Una colaboración internacional de astrónomos identificó dos planetas enigmáticos y gigantes, uno de los cuales de un radio un 36 % mayor que Júpiter.
La investigación fue liderada por la Universidad de La Laguna (ULL) y el Instituto de Astrofísica de Canarias (IAC), ambas en España.
Estos dos exoplanetas enormes pero ligeros orbitan HD 114082, una estrella de apenas 15 millones de años mucho más joven que el Sol (4.600 millones de años), gira 15 veces más rápido, tiene un 28 % más de masa, es mil grados más caliente y casi cuatro veces más luminosa.
Sus planetas reciben cerca de 200 veces más luz y calor que Júpiter, detalla el IAC en un comunicado.
El estudio, publicado en Astrophysical Journal Letters, ofrece claves sobre cómo se forman los exoplanetas y ayuda a poner en contexto el sistema solar.
El coordinador de este trabajo, Carlos del Burgo Díaz, explica que esta "extraña pareja" de exoplanetas gigantes destaca entre los más jóvenes detectados al pasar frente a su estrella por ser los que más tardan en completar una órbita.
El interior, un 20 % más cerca de su estrella que la Tierra del Sol, es del tamaño de Júpiter.
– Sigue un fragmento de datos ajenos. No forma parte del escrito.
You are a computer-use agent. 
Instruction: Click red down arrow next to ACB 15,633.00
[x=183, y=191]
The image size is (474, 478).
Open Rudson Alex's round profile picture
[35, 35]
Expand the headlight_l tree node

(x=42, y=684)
El más externo está a la misma distancia orbital que la Tierra y tiene un radio un 36 % mayor que el de Júpiter y una densidad media más de 7,5 veces menor que la del agua, por lo que flotaría en ella.
Alejandro Suárez Mascareño, coautor del artículo, expone que los planetas se mueven en órbitas casi circulares en el mismo plano, pudiendo estar en o cerca de una resonancia.
El estudio incluye datos tomados con los telescopios espaciales TESS (Transiting Exoplanet Survey Satellite) y CHEOPS (CHaracterising ExOplanet Satellite), y otros adquiridos con instalaciones terrestres como NGTS (Next-Generation Transit Survey; Chile), ASTEP+ (Antarctic Search for Transiting ExoPlanets telescope; Antártida) y el Observatorio de Las Cumbres (LCO).
Tras este hallazgo, apunta Carlos del Burgo, cabe esperar que la comunidad exoplanetaria se una a la caza de un segundo tránsito del planeta exterior y así poder medir su periodo con exactitud.
Una vez logrado este objetivo, la tarea de afinar las masas de los dos planetas requerirá medir los tiempos de varios tránsitos de uno y otro; un método que podría revelar otros miembros del sistema.
Estos gigantes se formaron dentro del disco protoplanetario, rico en gas y polvo, que rodeaba la estrella.
Primero, acumularon material hasta formar un núcleo sólido, y cuando alcanzaron cierta masa, se inició un proceso de acreción acelerado de gas y el calor interno hizo que su envoltura se expandiera.
La teoría sugiere que dos planetas próximos al nacer tienden a alcanzar masas similares.
La masa medida del planeta exterior es inferior al 24 % de la de Júpiter o 4,4 veces la masa de Neptuno.
Los investigadores apuntan a que estos dos planetas de HD 114082 pudieron formarse in situ, o bien en una región lejana y fría, y migraron hacia sus órbitas actuales, donde les llega más luz y calor.
Carlos del Burgo sugiere que estos gigantes han debido de influir en las órbitas de los asteroides y cometas -remanentes de la formación planetaria- más próximos a la estrella, ordenándolos en un cinturón situado en el mismo plano de las órbitas planetarias.
La colaboración internacional liderada por la ULL y el IAC integró 38 personas y en la misma se han coordinado esfuerzos para lograr la integración de datos y un procesamiento coherente.
En los próximos años, se podrán realizar observaciones con instalaciones como las empleadas en este trabajo y otras como el Telescopio Espacial James Webb, las cuales permitirán caracterizar este singular sistema en mayor detalle, desde precisar las masas de los planetas hasta revelar la composición química de sus atmósferas.